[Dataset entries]

○ ○ ○ ○

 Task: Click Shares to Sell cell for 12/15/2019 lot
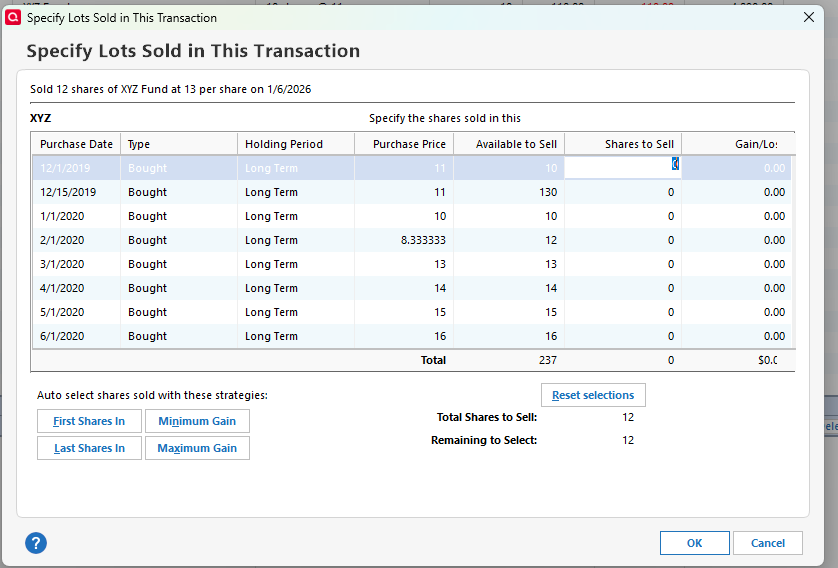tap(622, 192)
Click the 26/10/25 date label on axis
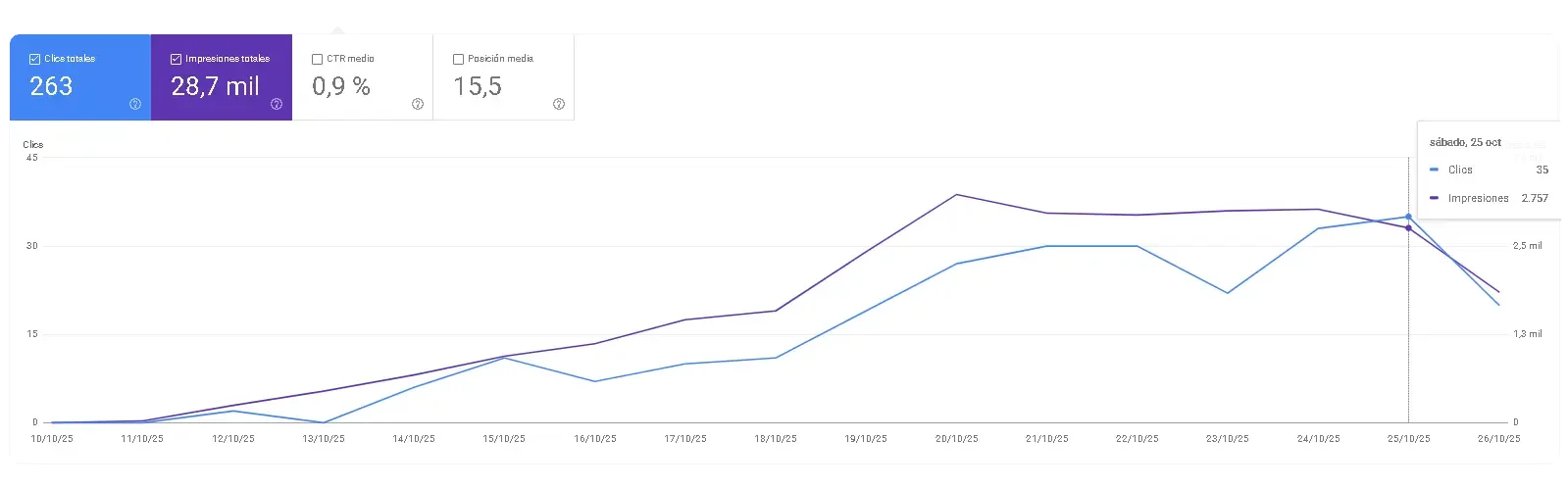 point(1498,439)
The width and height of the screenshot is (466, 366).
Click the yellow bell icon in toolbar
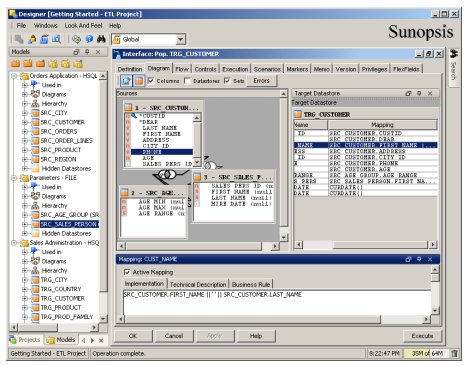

○ ○ ○ ○

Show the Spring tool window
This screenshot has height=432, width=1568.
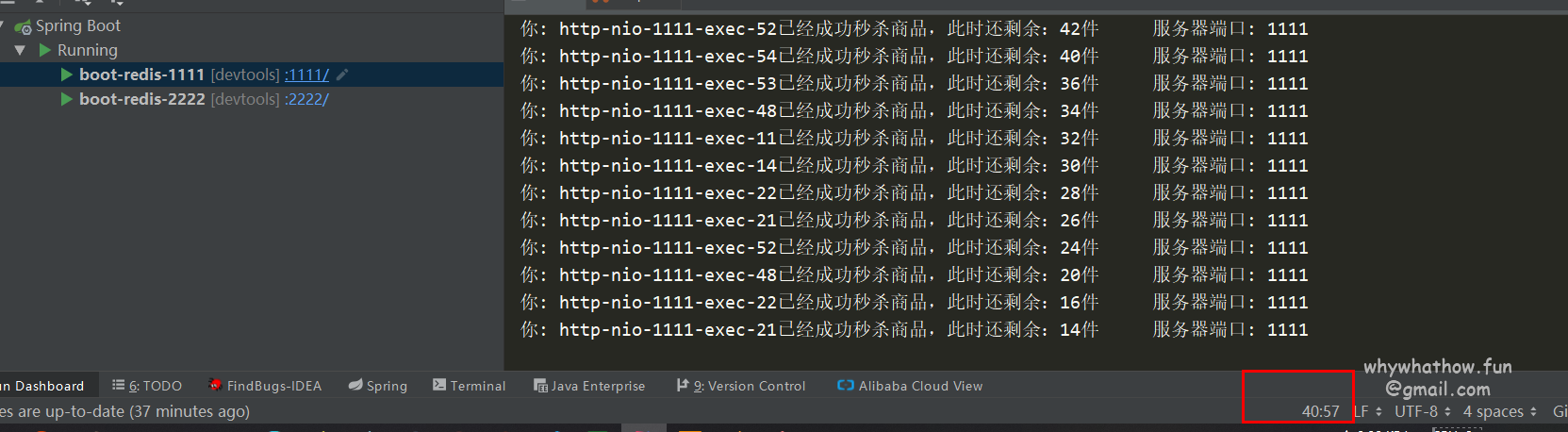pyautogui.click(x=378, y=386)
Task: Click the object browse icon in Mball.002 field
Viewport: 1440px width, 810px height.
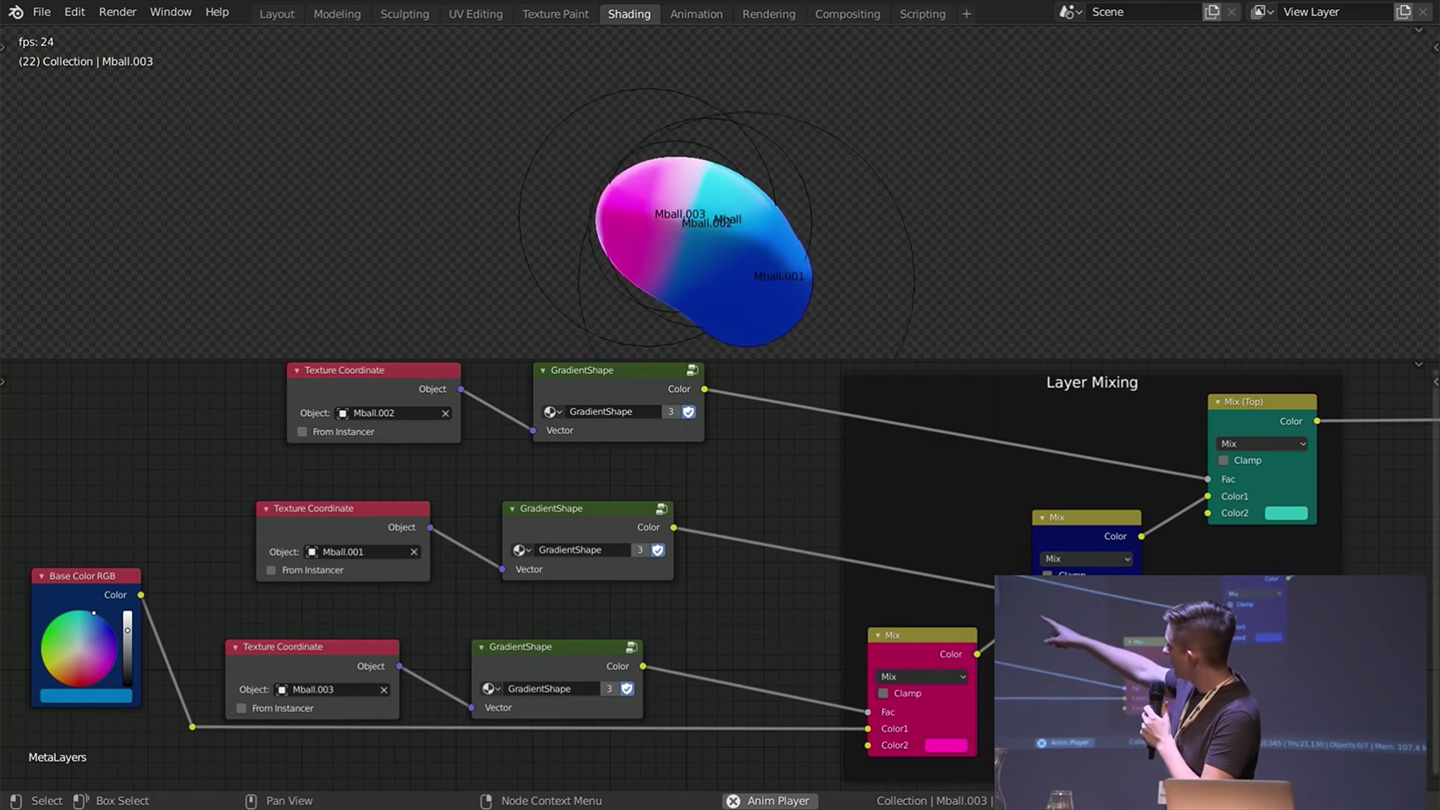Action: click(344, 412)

○ ○ ○ ○

■ WORK INSTRUCTION
Look above for the line that contains "The width and". Starting there, transcribe every line exactly until you have copied the line that contains "Click the yellow bell icon in toolbar".

■ WRITTEN RESPONSE
The width and height of the screenshot is (466, 366).
Click the yellow bell icon in toolbar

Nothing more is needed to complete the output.